He also announced that Orange will donate 10,000 SIM cards before the end of January to FAGE, the main student federation.
More importantly, Richard is worried about the causes of the delay in the deployment of 5G in France. He told the French newspaper:
“We are indeed not really ahead in the deployment of this technology. In addition to basic problems, the chronology of the last months provides an explanation for the recent tensions. 5G indeed became, in the spring of 2019, a campaign theme for the municipal elections, which did not make things easier, on the contrary. While the authorizations had finally been granted to the operators. France is leaving with almost a year and a half late in the deployment of 5G. It is difficult to know today if she will catch up with him.”
France has already authorized 5G in nearly 7,000 municipalities. The JDD unveils a preview of the National Frequency Agency map of sites in France authorized to transmit in 5G as shown in this image:
Orange initially launched commercial 5G services in 15 municipalities at the beginning of December 2020. The leading network operator in France will offer 5G in the 3.5 GHz frequency band. Orange recently obtained 90 megahertz of spectrum in the 3.5 GHz band. The telco said that its upcoming 5G deployment focuses mainly on these new 3.5 GHz frequencies and may be supplemented by the use of 2.1 GHz frequencies.
The operator said it has chosen to initially cover areas that are already heavily used in order to avoid any risk of saturation. Richard previously said that the company’s 5G deployment will be done gradually and in a constructive dialogue with all local authorities, in parallel with the carrier’s efforts to expand coverage of the French territory in 4G.
The main auction for 3.4-3.8 GHz frequencies for the provision of 5G in France was completed in early October 2020. In that spectrum auction, local operators Orange, SFR, Bouygues Telecom and Iliad committed to pay a total of 2.8 billion euros ($3.4 billion) for a total of 11 blocks of 10 megahertz of spectrum.

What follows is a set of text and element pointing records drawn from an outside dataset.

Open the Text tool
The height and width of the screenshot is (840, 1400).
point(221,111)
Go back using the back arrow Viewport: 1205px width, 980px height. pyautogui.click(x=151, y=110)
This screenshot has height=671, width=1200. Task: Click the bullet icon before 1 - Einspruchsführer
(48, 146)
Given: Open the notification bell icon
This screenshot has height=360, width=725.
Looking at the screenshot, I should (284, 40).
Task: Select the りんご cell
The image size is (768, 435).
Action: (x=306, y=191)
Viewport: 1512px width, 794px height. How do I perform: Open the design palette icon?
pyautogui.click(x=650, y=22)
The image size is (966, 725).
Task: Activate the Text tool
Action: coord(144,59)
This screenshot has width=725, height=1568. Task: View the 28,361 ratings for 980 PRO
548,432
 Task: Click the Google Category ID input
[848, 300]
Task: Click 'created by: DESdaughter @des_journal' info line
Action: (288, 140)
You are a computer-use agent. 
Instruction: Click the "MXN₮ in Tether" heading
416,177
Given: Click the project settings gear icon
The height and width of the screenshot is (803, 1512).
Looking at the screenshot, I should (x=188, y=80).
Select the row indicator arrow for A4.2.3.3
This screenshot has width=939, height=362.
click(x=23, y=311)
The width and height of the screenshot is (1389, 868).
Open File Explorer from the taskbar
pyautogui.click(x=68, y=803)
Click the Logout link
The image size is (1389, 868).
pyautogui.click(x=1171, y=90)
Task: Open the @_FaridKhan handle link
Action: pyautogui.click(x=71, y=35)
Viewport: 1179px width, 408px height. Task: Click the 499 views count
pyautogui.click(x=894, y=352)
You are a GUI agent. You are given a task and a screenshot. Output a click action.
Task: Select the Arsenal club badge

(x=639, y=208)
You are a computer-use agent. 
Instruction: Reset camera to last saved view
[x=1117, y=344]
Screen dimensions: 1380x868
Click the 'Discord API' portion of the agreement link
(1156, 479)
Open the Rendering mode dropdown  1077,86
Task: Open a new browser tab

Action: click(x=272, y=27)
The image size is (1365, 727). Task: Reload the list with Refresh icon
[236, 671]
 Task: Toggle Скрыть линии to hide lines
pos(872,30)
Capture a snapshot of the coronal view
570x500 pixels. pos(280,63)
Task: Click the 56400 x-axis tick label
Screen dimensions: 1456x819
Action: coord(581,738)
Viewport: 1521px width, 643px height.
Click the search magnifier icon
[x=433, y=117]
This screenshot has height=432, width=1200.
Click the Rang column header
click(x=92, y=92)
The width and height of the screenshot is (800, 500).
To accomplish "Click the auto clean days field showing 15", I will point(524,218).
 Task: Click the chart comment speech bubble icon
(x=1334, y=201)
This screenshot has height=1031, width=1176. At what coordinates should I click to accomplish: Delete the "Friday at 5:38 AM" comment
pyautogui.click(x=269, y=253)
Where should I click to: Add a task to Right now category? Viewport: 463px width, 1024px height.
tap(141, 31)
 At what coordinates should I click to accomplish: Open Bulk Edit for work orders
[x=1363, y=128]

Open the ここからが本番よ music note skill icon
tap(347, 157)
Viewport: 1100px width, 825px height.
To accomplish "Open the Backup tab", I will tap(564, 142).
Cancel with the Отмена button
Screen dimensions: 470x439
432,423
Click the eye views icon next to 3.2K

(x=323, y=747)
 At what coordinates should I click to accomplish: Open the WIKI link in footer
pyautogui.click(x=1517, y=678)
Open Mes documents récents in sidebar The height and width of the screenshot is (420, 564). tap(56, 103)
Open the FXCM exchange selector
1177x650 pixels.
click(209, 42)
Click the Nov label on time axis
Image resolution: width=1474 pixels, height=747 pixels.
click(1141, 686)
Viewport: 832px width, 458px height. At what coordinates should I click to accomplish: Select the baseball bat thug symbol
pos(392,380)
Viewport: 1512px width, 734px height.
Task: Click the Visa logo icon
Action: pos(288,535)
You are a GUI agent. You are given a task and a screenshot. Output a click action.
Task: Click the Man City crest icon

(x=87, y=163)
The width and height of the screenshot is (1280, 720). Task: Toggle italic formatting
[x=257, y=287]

Telecom regulator Arcep’s specifications for the 5G auction stipulate that each operator must launch 5G services in at least two cities before the end of 2020. Each carrier should deploy 3,000 sites by 2022, 8,000 sites in 2024 and 10,500 sites by 2025. Eventually, all of the cell sites must provide a 5G service using frequencies in the 3.4-3.8 GHz band or other bands, according to the French regulator.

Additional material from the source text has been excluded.